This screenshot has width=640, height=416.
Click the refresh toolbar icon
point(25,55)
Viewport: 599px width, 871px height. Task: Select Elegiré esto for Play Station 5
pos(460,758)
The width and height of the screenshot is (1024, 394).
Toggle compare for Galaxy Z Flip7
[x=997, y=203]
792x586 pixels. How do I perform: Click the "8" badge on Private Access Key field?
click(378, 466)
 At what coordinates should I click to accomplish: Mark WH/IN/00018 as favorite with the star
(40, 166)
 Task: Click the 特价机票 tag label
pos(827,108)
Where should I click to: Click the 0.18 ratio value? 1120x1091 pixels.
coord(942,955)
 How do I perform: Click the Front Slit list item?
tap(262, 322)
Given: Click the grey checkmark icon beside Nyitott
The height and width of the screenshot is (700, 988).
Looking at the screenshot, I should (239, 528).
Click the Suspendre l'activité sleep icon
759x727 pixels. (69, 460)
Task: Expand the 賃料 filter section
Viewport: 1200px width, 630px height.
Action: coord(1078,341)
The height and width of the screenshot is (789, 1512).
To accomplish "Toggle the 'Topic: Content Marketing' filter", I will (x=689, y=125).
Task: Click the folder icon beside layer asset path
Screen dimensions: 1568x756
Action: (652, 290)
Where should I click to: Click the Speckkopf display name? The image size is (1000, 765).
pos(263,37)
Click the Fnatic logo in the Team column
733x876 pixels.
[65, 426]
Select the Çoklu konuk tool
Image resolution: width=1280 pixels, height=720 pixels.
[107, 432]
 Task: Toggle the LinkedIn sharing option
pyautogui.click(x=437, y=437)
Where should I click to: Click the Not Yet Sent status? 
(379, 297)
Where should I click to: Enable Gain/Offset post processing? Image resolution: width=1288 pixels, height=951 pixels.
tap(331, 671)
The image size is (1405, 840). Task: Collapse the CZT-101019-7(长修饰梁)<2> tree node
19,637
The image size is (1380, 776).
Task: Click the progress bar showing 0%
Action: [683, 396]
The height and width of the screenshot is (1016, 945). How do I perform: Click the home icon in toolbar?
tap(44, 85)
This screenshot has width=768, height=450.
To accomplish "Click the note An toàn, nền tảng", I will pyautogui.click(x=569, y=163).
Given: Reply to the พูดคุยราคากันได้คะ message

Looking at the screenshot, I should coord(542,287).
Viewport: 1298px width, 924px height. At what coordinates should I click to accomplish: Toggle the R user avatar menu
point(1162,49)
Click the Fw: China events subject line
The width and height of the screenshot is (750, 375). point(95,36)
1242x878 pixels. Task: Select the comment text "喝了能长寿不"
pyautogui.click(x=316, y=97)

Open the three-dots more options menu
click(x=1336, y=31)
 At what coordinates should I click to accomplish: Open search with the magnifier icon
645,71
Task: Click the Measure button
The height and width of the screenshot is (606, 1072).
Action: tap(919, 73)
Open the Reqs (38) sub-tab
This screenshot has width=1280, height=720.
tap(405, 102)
:::
* **Problem details**: Output every entry exactly.

* **Exercise output**:
This screenshot has width=640, height=416.
Click the refresh toolbar icon
point(25,55)
Viewport: 599px width, 871px height. Task: Select Elegiré esto for Play Station 5
pos(460,758)
The width and height of the screenshot is (1024, 394).
Toggle compare for Galaxy Z Flip7
[x=997, y=203]
792x586 pixels. How do I perform: Click the "8" badge on Private Access Key field?
click(378, 466)
 At what coordinates should I click to accomplish: Mark WH/IN/00018 as favorite with the star
(40, 166)
 Task: Click the 特价机票 tag label
pos(827,108)
Where should I click to: Click the 0.18 ratio value? 1120x1091 pixels.
coord(942,955)
 How do I perform: Click the Front Slit list item?
tap(262, 322)
Given: Click the grey checkmark icon beside Nyitott
The height and width of the screenshot is (700, 988).
Looking at the screenshot, I should (239, 528).
Click the Suspendre l'activité sleep icon
759x727 pixels. (69, 460)
Task: Expand the 賃料 filter section
Viewport: 1200px width, 630px height.
Action: coord(1078,341)
The height and width of the screenshot is (789, 1512).
To accomplish "Toggle the 'Topic: Content Marketing' filter", I will (x=689, y=125).
Task: Click the folder icon beside layer asset path
Screen dimensions: 1568x756
Action: (652, 290)
Where should I click to: Click the Speckkopf display name? The image size is (1000, 765).
pos(263,37)
Click the Fnatic logo in the Team column
733x876 pixels.
[65, 426]
Select the Çoklu konuk tool
Image resolution: width=1280 pixels, height=720 pixels.
[107, 432]
 Task: Toggle the LinkedIn sharing option
pyautogui.click(x=437, y=437)
Where should I click to: Click the Not Yet Sent status? 
(379, 297)
Where should I click to: Enable Gain/Offset post processing? Image resolution: width=1288 pixels, height=951 pixels.
tap(331, 671)
The image size is (1405, 840). Task: Collapse the CZT-101019-7(长修饰梁)<2> tree node
19,637
The image size is (1380, 776).
Task: Click the progress bar showing 0%
Action: [683, 396]
The height and width of the screenshot is (1016, 945). How do I perform: Click the home icon in toolbar?
tap(44, 85)
This screenshot has width=768, height=450.
To accomplish "Click the note An toàn, nền tảng", I will pyautogui.click(x=569, y=163).
Given: Reply to the พูดคุยราคากันได้คะ message

Looking at the screenshot, I should coord(542,287).
Viewport: 1298px width, 924px height. At what coordinates should I click to accomplish: Toggle the R user avatar menu
point(1162,49)
Click the Fw: China events subject line
The width and height of the screenshot is (750, 375). point(95,36)
1242x878 pixels. Task: Select the comment text "喝了能长寿不"
pyautogui.click(x=316, y=97)

Open the three-dots more options menu
click(x=1336, y=31)
 At what coordinates should I click to accomplish: Open search with the magnifier icon
645,71
Task: Click the Measure button
The height and width of the screenshot is (606, 1072).
Action: tap(919, 73)
Open the Reqs (38) sub-tab
This screenshot has width=1280, height=720.
tap(405, 102)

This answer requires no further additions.